Bild: Hermannsdenkmal bei Detmold: Der alte Recke Arminius hat im Laufe der Jah…
Im ostwestfälischen Detmold herrscht der Ausnahmezustand. Stein des
Anstoßes: Das Hermannsdenkmal, das an den Sieg der Germanen über das
römische Invasionsheer im Jahr 9 n. Chr. erinnert, soll geschleift werden.
Das fordert Andrea Meisenhoff von der Geschichtswerkstatt Lippe e. V. Die
Wahrheit sprach mit der 23-jährigen Historikerin.
## taz: Frau Meisenhoff, warum soll das 150 Jahre alte Denkmal abgerissen
werden?
Andrea Meisenhoff: Das Denkmal verherrlicht den mörderischen deutschen
Nationalismus und, was wirklich schlimm ist: den Maskulinismus. Der
steinerne hohe Sockel, die steil aufragende Gestalt, das emporgereckte
Schwert – alles versinnbildlicht den Phallus. Von Hermanns weiblicher Seite
keine Spur! Und der Name ist sogar doppelt männlich.
## Wollen Sie den Namen auch austilgen?
Wir wissen schwarz auf weiß nur, dass der römische Geschichtsschreiber
Tacitus den germanischen Namen verschweigt und nur seinen römischen nennt:
Arminius. Der sei der Sohn des cheruskischen Stammesfürsten und soll als
Geisel in Rom aufgewachsen sein, um das Wohlverhalten der Germanen zu
sichern.
## Stimmt das Ihrer Meinung nach nicht?
Man darf Tacitus nicht auf den Leim gehen. Der sogenannte Arminius war
nicht der Sohn des Cheruskerfürsten, sondern seine Tochter.
## Er war ein Mädchen?! Das müssen Sie erklären.
Ganz einfach. Was sollten die Römer denn mit einem Jungen anfangen, ihn
etwa im Kriegshandwerk unterrichten, damit er dann seine Kenntnisse gegen
Rom wendet? Ein Mädchen dagegen war nützlich. Es konnte in einem römischen
Haushalt eingesetzt werden und kochen, putzen, Strümpfe stopfen.
## Das klingt mehr nach Spekulation als nach wissenschaftlich gesicherter
Erkenntnis. Oder findet sich davon etwas in Tacitus’ Schrift „Germania“?
Tacitus lügt durch Verschweigen. Ich habe dafür volles Verständnis, er war
ein Mann und konnte nicht anders. Deswegen erwähnt er in seinem Machwerk
auch nirgends, dass Arminia im Haushalt des römischen Feldherrn Varus
lebte.

-=-=-

**AUFGABE 1**
Wie alt ist die Historikerin Andrea Meisenhoff laut dem Interview zum Hermannsdenkmal?
**AUFGABE 2**
Setzen Sie das Interview zum Hermannsdenkmal im Anschluss an seinen letzten Satz fort.
Die Daten stammen aus einer anderen Quelle als das Interview zum Hermannsdenkmal.

**ERFASSTE DATEN**
-=-=-

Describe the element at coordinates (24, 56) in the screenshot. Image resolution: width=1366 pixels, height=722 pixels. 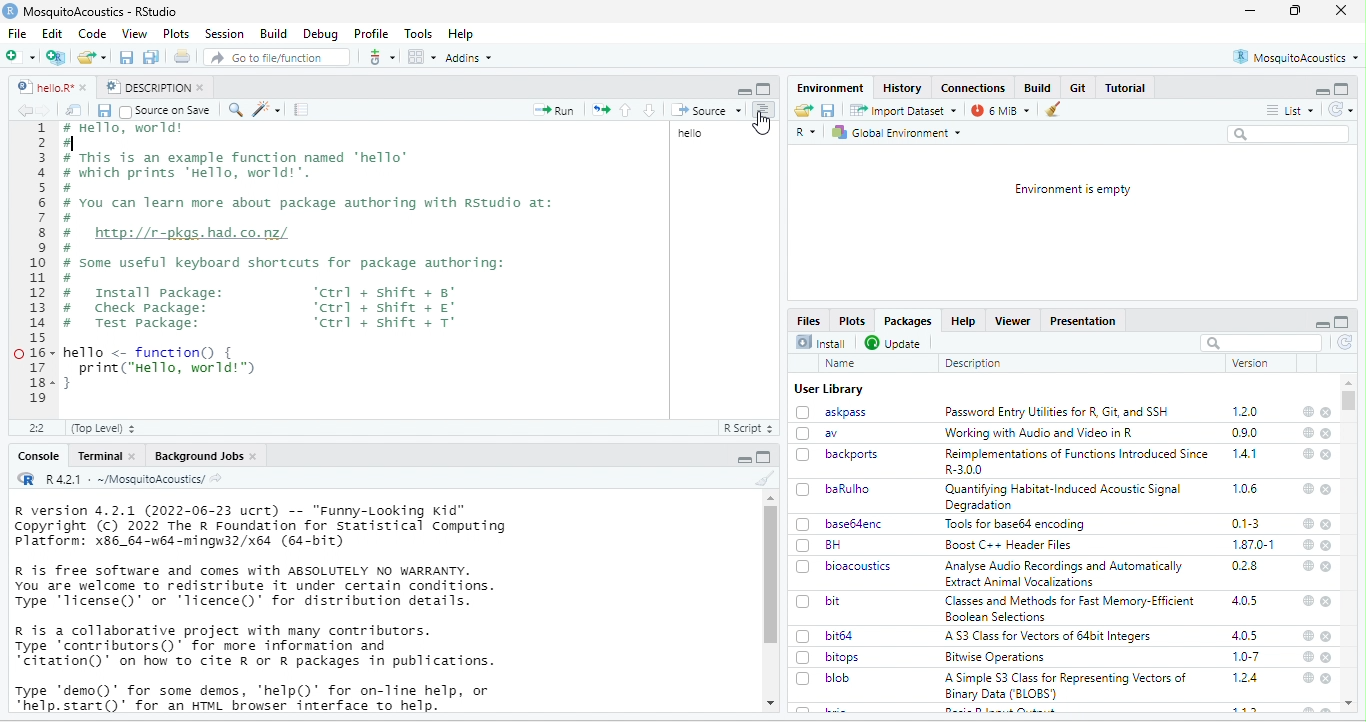
I see `New file` at that location.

-=-=-

**SCHRIFTLICHE ANTWORT 1**
Sie ist 23 Jahre alt.

**SCHRIFTLICHE ANTWORT 2**
## Moment, Arminia? Varus?!
Selbstverständlich! Varus heiratete Arminia dann, und sie begleitete ihn
später auf seinem Feldzug in Germanien. Jemand musste doch für ihn das
Essen zubereiten, die Rüstung flicken, die Unterhosen waschen, so war
damals die Rollenverteilung. Arminia aber besann sich in der alten Heimat
auf ihre Wurzeln, ihre Identität als Germanin!
## Gibt es dafür einen Beweis?
Von der Schlacht im Teutoburger Wald werden Sie doch wissen! Vom Verrat des
angeblichen Arminius, in Wahrheit der Arminia! Natürlich war den männlichen
Historikern das peinlich. Deshalb wurde bei Tacitus aus ihr ein Arminius,
und daraus haben die deutschen Machos eben einen Hermann gemacht. Besser
gesagt, erfunden! Nach 2.000 Jahren maskuliner Geschichtsklitterung ist es
Zeit, den patriarchalischen Lügen den Stecker zu ziehen.
## Gibt es denn weitere Fälle solcher Umdeutung von Geschichte?
Gibt es. Über 100 Jahre vor Arminia überrollten die Kimberinnen und
Teutoninnen das römische Reich und vernichteten mehrere Heere, bis sie von
den Legionen des Chauvis Gaius Marius besiegt wurden. Oder denken Sie an
das Nibelungenlied.
## Sie beziehen sich auf die bärenstarke Gudrun und die stolze Rächerin
Krimhild?
Und auf Siegfried!
## Siegfried?! Was meinen Sie?
Es geht nicht um meinen. Wir wissen, dass Arminia in germanischen
Heldensagen fortlebte und schließlich im mittelhochdeutschen Nibelungenlied
besungen wird! Die Germanin Arminia hieß nämlich eigentlich Frieda. Daraus
wurde im Lauf vieler maskulin verdorbener Jahrhunderte Siegfried. Nebenbei
erklärt das, weshalb Tacitus nur einen römischen Namen, aber keine Frieda
überliefert. Natürlich ein durchsichtiges Manöver und eine der vielen
Fälschungen durch Unterlassen. Alles nur, um Frauen aus der Geschichte
auszuradieren. Denken Sie an Varus!
## Varus? Hat er denn Frauen ausradiert?
Nein, wahrscheinlich wurde ihm etwas ausradiert. Beziehungsweise ihr.
Vielleicht war er eine Frau, Vara. Oder richtiger Vera. Arminias Ehefrau.
## Och nö.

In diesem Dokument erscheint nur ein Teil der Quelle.